One of the first and most useful verbs I learned in Portuguese is passear, which means “to wander around,” often aimlessly or without a firm destination. As I get my bearings in Namaacha, I find myself passear-ing quite a bit, though for better or worse, Peace Corps training keeps us occupied most of the time.
Six days a week, I get up around 5:15 am to prepare for Portuguese class which starts at 7:30. Then I have English teacher technical training, a break for lunch, more technical training or lectures on culture or history, and finally more Portuguese. The language classes meet in our homestay homes, while the technical sessions are held at houses that Peace Corps staff rents during training.

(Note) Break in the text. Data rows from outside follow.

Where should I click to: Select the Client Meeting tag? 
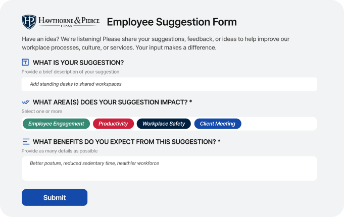[x=218, y=124]
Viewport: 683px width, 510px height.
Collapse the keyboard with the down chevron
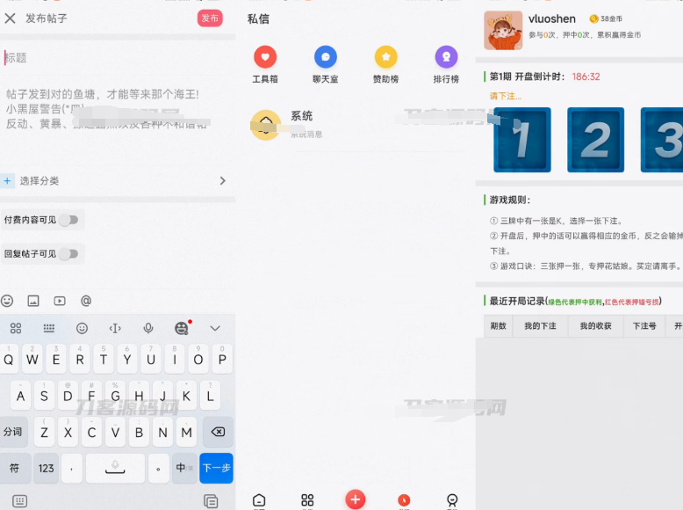[215, 328]
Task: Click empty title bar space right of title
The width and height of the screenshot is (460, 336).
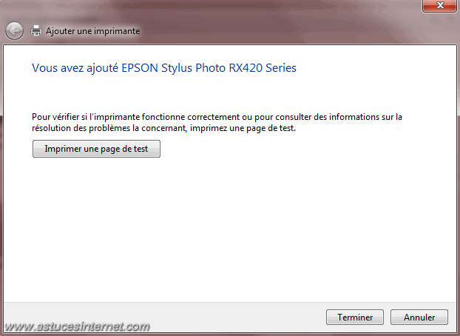Action: point(279,31)
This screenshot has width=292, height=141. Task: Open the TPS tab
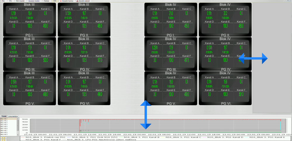click(x=10, y=1)
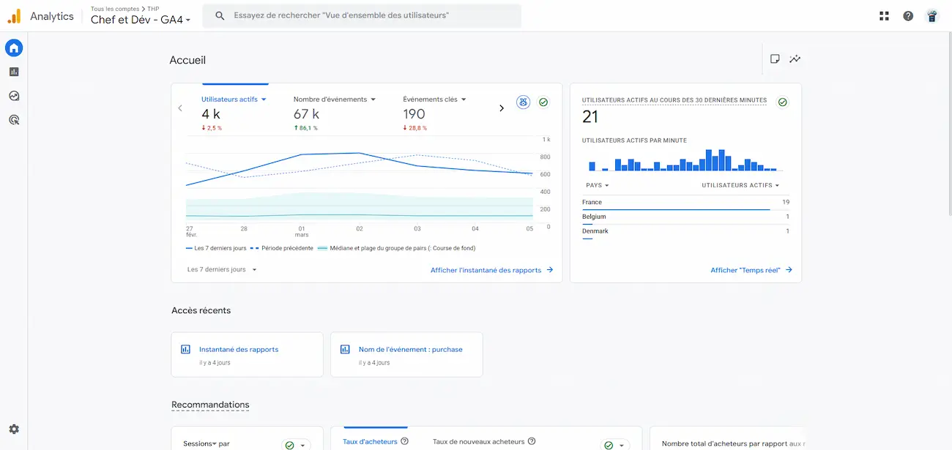Open help via the question mark icon
952x450 pixels.
click(x=908, y=15)
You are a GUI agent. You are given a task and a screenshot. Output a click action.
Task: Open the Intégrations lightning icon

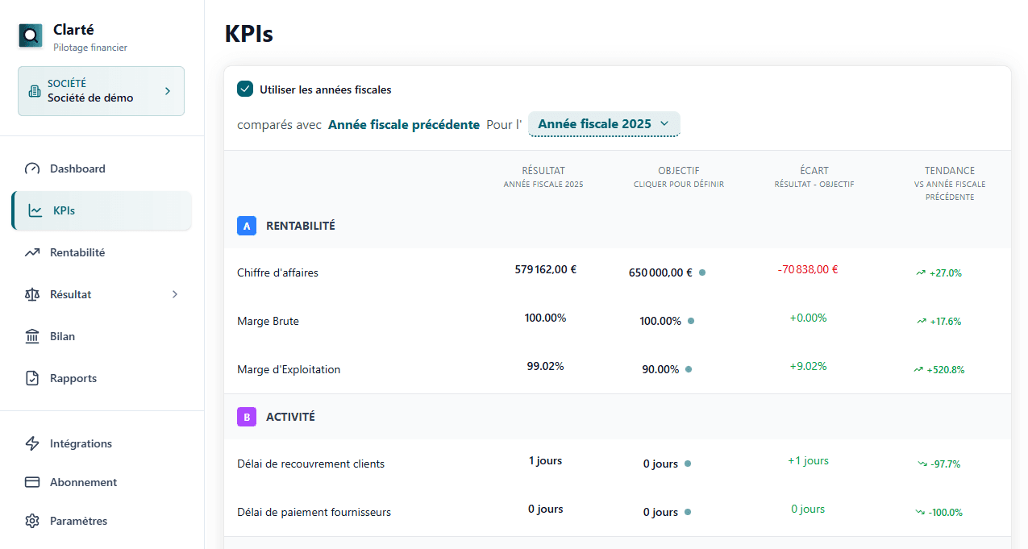[x=32, y=443]
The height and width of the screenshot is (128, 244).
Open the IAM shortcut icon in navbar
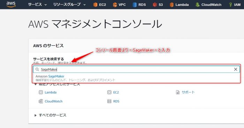(x=230, y=5)
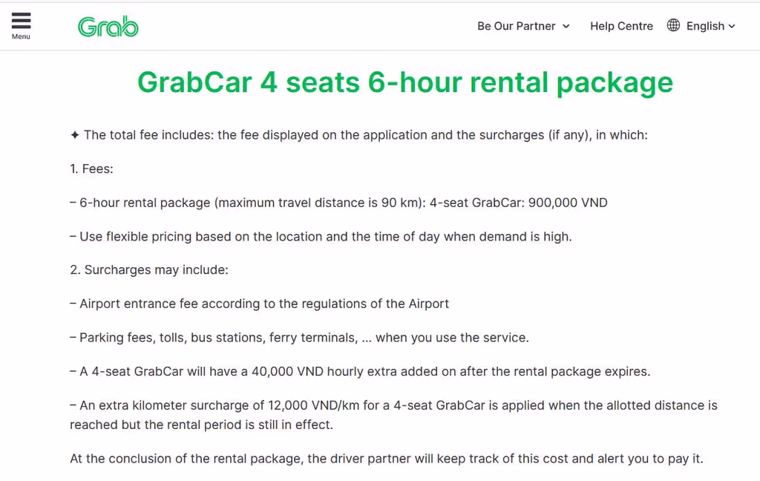Click the Airport entrance fee line

tap(260, 304)
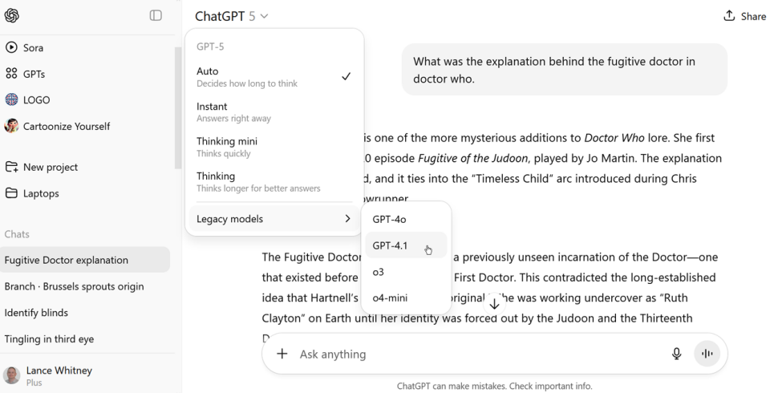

In the late afternoons I usually passear with friends, then go home for a second bath. (I was resistant to bathing twice a day at first, but my host family insisted, so now I look forward to it the end of an active, humid day.) We usually eat dinner in front of the television, either the news, soccer or, most often, extremely trashy Brazilian game shows and soap operas. Then I do my homework, read, or try to converse with my family, finally tucking in under my mosquito net around 10 pm.
Once a week our whole training group meets together for general lectures on health, safety and other logistics. Besides English teachers, Peace Corps Mozambique trains volunteers to teach biology and chemistry, and as community health outreach workers. So far the other volunteers all seem kind, engaged and reasonably well-adjusted.
My first Sunday I went to church with my host mom, but yesterday I was taken over to my host sister and brother-in-law’s house where all we did was watch TV and eat three full meals over the course of a few hours, so I don’t really know what to expect for next week.
I’m learning more and more Portuguese every day but I’m still struggling a lot. My French and even my basic Latin are helpful in terms of grammar and some of the vocabulary, but I feel at a definite disadvantage for not having had Spanish as far as comprehension goes (at least so far).
A friend here remarked to me that she doesn’t feel like she is a part of the community in Namaacha at all, but we concluded that that is really not what training is about. This is the time to really focus on learning the language and how to do our jobs so that we can integrate into the communities where we’ll be long-term. While training can be frustrating and tedious, it’s somewhat of a luxury to have such clear goals for these next two months, as well as the time and resources to really devote to them.
Also, Mozambique is having presidential elections on October 28th. It doesn’t sound like there has been much international press coverage, but keep your eyes open. Tschau!